*Provided text:*
= = = = =

There will be no probation for former Minneapolis Police Officer Derek Chauvin.
The ex-cop received more than a 22-year prison sentence on Friday, June 25, two months after a jury convicted him of three charges, including second-degree murder, in the death of George Floyd.
Chauvin’s attorney Eric Nelson had requested probation, but the judge rejected that plea.
Nelson filed a motion for a new trial just before sentencing, contending that Chauvin did not get a fair trial. Hennepin County Judge Peter Cahill also denied that request before sentencing the callous ex-cop.
Prior to sentencing, Floyd’s seven-year-old daughter, Gianna, provided a heartbreaking victim’s impact statement via video.
“I ask about him all the time,” the young girl noted in response to questions posed by someone off camera. She said she thinks about how her father got hurt.
“I want to play with him, have fun, and go on a plane ride with him,” Gianna said. “We used to have dinner every single night before we went to bed. He used to help me brush my teeth,” Gianna added. She concluded that those “mean people did something to him.”
Three others gave emotional victim impact statements, including Floyd’s brothers Terrence and Philonise Floyd, and his nephew Brandon Williams.
“What was going through your mind when you had your knee on my brother’s neck,” Terrence Floyd asked?
Philonise said he was a trucker at the time of his brother’s murder and was thrust in the role of an advocate for justice. “I haven’t had a real night’s sleep because of the nightmares of hearing my brother beg and plead for his life,” he told the court as Chauvin sat masked and without showing any emotion. “I’ve been lifting my voice so that my brother didn’t die in vain.”
Chauvin briefly addressed the court offering condolences to the Floyd family, but cryptically stated that “there’s going to be some other information in the future that would be of interest and that I hope will give you some peace of mind.”

= = = = =

(Pixel coordinate grounding data)

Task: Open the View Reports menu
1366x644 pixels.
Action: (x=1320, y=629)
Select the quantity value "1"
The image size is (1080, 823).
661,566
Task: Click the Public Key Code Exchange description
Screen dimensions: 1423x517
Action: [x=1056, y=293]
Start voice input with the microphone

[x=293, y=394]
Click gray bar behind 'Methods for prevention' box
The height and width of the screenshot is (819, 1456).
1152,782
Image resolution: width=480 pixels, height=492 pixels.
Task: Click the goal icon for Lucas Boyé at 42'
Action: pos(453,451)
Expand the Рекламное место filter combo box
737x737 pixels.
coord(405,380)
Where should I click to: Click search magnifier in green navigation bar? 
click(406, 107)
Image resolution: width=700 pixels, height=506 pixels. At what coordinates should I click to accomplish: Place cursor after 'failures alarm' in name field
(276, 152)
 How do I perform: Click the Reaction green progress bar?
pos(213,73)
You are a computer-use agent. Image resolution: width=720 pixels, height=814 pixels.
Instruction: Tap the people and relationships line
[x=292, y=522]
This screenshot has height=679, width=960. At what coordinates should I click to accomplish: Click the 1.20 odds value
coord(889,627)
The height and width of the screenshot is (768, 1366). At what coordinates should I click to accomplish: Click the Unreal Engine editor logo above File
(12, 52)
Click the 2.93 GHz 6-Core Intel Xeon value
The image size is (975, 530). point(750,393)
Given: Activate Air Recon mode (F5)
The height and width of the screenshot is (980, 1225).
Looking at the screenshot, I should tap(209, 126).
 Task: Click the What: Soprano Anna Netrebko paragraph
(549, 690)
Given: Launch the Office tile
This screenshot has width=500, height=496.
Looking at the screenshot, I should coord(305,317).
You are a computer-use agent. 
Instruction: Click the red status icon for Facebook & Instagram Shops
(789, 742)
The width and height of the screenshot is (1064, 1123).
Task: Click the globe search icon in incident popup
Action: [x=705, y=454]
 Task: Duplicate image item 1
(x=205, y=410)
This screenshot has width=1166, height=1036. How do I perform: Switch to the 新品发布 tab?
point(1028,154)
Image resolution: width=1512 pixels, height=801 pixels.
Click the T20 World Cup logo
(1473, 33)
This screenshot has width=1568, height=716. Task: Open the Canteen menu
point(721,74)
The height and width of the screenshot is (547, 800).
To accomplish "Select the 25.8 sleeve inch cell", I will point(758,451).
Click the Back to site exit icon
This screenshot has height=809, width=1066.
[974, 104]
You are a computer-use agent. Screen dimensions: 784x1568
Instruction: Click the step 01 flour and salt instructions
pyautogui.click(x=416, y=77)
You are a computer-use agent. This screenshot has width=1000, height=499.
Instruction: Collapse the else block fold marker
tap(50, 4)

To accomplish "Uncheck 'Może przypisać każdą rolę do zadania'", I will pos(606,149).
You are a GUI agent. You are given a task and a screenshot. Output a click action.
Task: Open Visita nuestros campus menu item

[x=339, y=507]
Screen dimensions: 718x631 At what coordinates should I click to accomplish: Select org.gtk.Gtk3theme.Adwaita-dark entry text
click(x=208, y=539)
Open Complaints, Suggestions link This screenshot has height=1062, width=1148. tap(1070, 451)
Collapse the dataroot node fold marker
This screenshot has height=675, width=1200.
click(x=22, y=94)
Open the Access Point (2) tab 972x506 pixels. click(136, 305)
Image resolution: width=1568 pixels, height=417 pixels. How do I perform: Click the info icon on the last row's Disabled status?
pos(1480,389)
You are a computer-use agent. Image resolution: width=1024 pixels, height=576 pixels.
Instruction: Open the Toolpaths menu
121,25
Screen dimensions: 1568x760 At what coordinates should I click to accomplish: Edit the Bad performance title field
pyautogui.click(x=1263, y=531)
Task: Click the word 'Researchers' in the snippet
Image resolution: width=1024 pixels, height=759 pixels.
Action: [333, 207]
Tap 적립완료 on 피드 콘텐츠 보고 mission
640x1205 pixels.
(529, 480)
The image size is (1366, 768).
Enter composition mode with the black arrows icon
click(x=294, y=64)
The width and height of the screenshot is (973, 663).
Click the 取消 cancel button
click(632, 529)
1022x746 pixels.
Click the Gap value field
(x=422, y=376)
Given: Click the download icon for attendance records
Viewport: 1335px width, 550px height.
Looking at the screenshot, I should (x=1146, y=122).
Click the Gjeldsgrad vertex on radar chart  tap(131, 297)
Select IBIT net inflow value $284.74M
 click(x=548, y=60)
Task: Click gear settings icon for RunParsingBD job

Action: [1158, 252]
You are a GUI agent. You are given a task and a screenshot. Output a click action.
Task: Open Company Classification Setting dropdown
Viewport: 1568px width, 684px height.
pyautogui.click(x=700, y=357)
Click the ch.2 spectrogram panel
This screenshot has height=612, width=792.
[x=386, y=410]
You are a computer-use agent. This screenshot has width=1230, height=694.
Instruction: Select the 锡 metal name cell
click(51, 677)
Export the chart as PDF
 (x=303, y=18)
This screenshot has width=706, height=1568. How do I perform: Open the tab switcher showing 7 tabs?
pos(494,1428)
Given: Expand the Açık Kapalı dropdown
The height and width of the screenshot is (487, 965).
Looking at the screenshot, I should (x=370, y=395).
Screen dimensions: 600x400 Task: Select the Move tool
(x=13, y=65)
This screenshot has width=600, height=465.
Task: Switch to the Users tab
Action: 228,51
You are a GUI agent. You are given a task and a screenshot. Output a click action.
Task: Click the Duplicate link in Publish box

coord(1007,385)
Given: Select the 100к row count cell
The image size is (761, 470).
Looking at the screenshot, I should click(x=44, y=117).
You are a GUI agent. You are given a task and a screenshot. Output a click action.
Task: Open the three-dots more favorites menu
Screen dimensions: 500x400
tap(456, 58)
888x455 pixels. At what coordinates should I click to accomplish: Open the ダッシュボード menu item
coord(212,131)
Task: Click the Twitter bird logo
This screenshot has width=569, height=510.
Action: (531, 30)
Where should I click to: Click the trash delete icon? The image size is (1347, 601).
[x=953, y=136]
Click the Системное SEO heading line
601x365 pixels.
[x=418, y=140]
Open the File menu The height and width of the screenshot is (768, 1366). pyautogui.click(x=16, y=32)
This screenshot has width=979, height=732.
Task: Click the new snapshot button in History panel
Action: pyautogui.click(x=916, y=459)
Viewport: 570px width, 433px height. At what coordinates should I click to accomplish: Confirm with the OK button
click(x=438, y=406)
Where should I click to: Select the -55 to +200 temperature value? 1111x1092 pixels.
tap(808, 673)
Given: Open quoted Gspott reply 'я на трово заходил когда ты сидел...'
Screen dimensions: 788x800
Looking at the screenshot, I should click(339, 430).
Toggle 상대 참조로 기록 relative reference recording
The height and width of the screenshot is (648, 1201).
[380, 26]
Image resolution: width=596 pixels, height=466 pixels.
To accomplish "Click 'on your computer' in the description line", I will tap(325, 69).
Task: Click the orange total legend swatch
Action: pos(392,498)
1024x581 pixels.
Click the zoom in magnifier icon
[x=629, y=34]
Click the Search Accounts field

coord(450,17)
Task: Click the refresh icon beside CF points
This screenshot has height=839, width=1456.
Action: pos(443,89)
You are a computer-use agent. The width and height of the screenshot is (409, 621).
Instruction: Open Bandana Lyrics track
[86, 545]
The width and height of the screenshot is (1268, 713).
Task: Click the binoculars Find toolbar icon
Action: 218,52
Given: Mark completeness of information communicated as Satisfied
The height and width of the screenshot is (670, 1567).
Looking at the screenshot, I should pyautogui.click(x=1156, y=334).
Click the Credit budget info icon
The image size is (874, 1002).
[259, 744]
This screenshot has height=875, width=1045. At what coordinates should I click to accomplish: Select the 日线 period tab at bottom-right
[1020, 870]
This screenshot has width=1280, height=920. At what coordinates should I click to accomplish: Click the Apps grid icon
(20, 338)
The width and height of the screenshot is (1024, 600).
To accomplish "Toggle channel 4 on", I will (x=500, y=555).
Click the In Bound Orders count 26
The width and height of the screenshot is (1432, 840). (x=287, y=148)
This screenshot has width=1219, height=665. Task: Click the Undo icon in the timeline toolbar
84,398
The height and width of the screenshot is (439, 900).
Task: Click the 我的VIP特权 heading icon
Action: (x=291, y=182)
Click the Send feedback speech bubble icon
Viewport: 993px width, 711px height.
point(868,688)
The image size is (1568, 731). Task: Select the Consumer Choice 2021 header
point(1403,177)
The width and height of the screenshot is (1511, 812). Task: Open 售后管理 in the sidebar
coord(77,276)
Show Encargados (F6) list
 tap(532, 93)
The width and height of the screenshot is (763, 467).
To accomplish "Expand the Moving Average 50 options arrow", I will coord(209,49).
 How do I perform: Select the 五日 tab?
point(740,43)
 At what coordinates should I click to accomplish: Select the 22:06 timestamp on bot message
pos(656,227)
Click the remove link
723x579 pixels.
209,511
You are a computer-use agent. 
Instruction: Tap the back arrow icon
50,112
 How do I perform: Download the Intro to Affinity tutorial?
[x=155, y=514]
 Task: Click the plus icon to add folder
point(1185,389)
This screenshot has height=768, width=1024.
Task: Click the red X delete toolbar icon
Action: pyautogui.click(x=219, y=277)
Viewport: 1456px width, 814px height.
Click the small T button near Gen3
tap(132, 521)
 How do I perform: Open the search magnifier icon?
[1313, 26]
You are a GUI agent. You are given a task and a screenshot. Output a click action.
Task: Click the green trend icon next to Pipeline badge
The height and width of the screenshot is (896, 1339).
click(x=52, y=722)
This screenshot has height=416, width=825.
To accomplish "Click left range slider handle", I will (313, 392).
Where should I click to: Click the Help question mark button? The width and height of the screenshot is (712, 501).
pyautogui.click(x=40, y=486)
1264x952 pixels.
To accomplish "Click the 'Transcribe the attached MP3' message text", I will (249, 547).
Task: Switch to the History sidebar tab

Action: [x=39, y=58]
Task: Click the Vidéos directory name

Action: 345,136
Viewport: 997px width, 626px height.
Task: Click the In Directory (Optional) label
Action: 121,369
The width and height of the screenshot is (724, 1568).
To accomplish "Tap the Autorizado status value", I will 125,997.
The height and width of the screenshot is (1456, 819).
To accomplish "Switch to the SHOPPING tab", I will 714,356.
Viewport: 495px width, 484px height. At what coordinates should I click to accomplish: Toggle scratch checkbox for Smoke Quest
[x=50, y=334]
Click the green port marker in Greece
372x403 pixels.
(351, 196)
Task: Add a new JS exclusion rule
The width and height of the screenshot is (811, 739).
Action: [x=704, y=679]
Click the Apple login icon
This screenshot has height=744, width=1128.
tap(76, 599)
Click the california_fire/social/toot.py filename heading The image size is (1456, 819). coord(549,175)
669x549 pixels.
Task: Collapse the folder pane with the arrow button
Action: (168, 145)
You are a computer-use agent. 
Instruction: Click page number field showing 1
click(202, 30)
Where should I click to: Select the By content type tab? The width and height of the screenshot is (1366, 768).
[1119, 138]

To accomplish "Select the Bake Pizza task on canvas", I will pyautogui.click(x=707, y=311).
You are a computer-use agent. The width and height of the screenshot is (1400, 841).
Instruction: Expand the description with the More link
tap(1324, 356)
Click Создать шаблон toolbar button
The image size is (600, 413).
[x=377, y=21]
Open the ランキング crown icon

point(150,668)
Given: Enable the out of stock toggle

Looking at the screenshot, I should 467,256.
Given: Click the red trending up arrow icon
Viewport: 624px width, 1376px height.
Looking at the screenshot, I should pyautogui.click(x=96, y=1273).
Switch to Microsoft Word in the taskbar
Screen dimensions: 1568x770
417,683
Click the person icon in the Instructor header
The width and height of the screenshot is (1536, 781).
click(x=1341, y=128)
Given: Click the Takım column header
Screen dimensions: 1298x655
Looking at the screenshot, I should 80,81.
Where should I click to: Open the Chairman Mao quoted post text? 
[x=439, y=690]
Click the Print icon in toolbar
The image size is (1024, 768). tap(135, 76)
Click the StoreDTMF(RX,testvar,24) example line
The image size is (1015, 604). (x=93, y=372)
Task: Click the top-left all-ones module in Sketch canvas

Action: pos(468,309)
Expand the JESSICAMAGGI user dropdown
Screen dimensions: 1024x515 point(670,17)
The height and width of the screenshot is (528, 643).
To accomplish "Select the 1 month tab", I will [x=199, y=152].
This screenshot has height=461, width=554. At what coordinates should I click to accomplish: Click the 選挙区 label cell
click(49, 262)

= = = = =

*Explore the material:*
- 1) Answer these from the article on Derek Chauvin's sentencing:
(a) Of how many charges did the jury convict Chauvin?
(b) How old is Floyd's daughter Gianna?
(c) What job did Philonise Floyd hold when his brother was murdered?
- 2) Please carry on the article about Derek Chauvin's sentencing, picking up after its last sentence.

*Answers to the tasks:*
- 1)
(a) Three
(b) Seven
(c) Trucker

- 2)
Floyd family attorney Benjamin Crump called the sentence historic. “This historic sentence brings the Floyd family and our nation one step closer to healing by delivering closure and accountability. For once, a police officer who wrongly took the life of a Black man was held to account,” Crump said.
“While this shouldn’t be exceptional, tragically it is. Day after day, year after year, police kill Black people without consequence. But today, with Chauvin’s sentence, we take a significant step forward—something that was unimaginable a very short time ago. Now, we look for Chauvin to also be convicted on the federal charges pending against him and for the three other officers to face consequences for their actions. That would represent important additional steps toward justice. At the same time, it’s important to acknowledge how far we’ve come. Those who raised their voices to demand justice for George Floyd need to know that their activism made a difference. Not only were Chauvin and the City of Minneapolis held accountable, but cities and states across the country have passed meaningful reforms, including restrictions on chokeholds and better training and protocols. We need this sentence to usher in a new era of accountability that transforms how Black people are treated by police. To achieve that (real, lasting change in police departments from coast to coast), we need the U.S. Senate to pass the George Floyd Justice in Policing Act without further delay.”
Last month, Judge Cahill ruled prosecutors had proved four aggravating factors that warranted a lengthy prison sentence.
Minnesota Attorney General Keith Ellison and prosecutors successfully showed that Chauvin abused his position of trust and authority, treated Floyd with “particular cruelty” and that the ex-cop committed a felony in the presence of children whom they said witnessed Floyd dying.
“It was particularly cruel to kill George Floyd slowly by preventing his ability to breathe when Mr. Floyd had already made it clear he was having trouble breathing,” Judge Cahill said.
Chauvin pressed his knee in Floyd’s neck for nearly nine and a half minutes, even refusing to let up as EMT workers arrived to provide medical assistance.
“[Floyd] was begging for his life and obviously terrified by the knowledge that he was likely to die but [Chauvin] remained indifferent,” Judge Cahill said.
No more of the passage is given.